Controsesso, Rete Capri (66 dt), ore 22,30. Venerdì 15 giugno 2018.
Film a episodi, com’era d’uso nel nostro cinema nei primi anni Sessanta (questo è del 1964). Dirigono Marco Ferreri, Renato Castellani e Franco Rossi. Ma il film è rimasto, e viene ricordato, solo per l’espisodio di Ferreri, Il professore, interpretato da un Ugo Tognazzi in uno dei suoi ruoli più sordidi e imbarazzanti (nessuno come lui ha avuto, tra i nostri attori di quegli anni, lo stesso coraggio nel buttarsi in personaggi impossibili).

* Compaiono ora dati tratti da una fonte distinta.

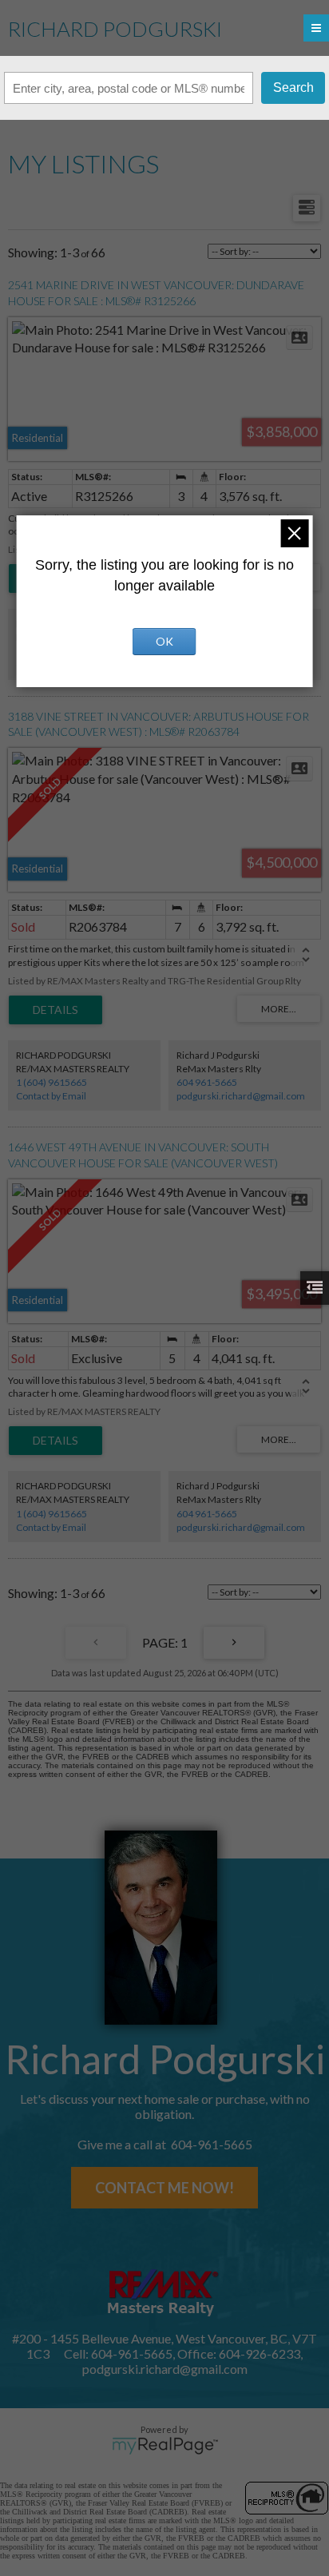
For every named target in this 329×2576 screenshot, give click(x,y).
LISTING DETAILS (55, 1010)
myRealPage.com (165, 2446)
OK (164, 641)
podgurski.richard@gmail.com (240, 1096)
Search (293, 87)
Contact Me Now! (164, 2187)
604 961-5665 (206, 1082)
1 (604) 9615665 (51, 1082)
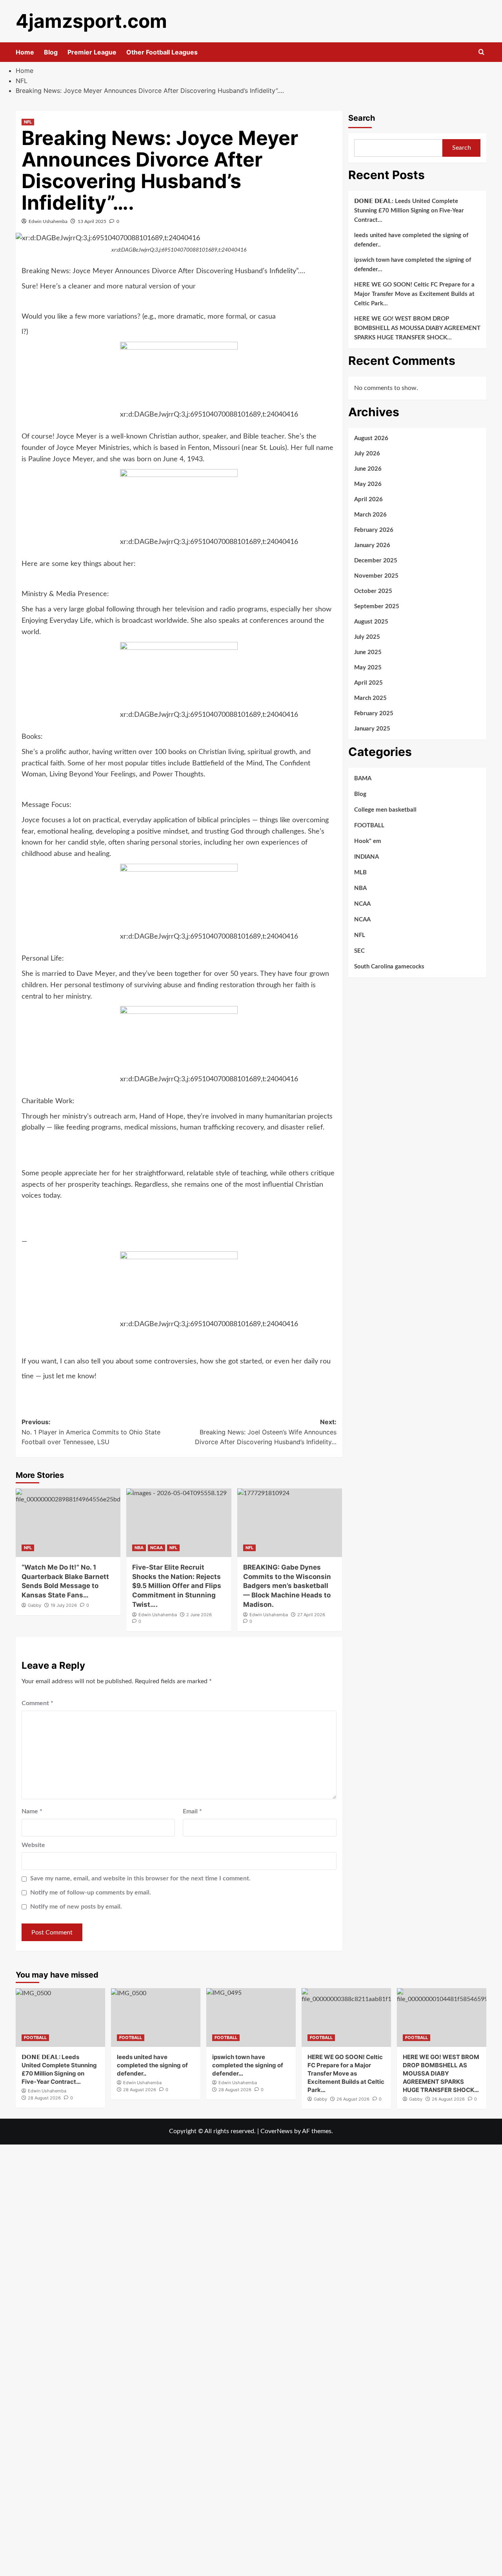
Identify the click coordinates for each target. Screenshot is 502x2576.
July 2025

Io non lo amo, anzi lo trovo repellente, però il Controsesso di Ferreri-Tognazzi è il reperto di un cinema che va visto e conosciuto, perché oggi sarebbe non solo irrealizzabile, ma neppure pensabile. Allora, agli albori della cosiddetta rivoluzione sessuale, nel nome – e con l’alibi – della libertà e dei diritti si poteva mettere in scena ogni abominio e ignominia, ogni slittamento nel lercio. Sentite qui: un professore di liceo costringe le sue alunne a non allontanarsi per andare in bagno, col pretesto che potrebbero copiare e passarsi i compiti, dunque fa costruire un gabbiotto in classe in cui al momento del bisogno le allieve potranno rinchiudersi. Ma lo scopo, per il pervertito, è auscultare i rumori corporali che da quella cabina promanano e che sono per lui un potente eccitante. Naturalmente il tutto viene presentato da Ferreri e dal suo sceneggiatore Rafael Azcona come un’accusa e uno sberleffo al bigottismo e alla repressione, che di individui e comportamenti siffatti sarebbero i responsabili. Mah. Oggi Controsesso è un’esperienza di cinema estremo e disturbante, quasi insostenibile. Provateci.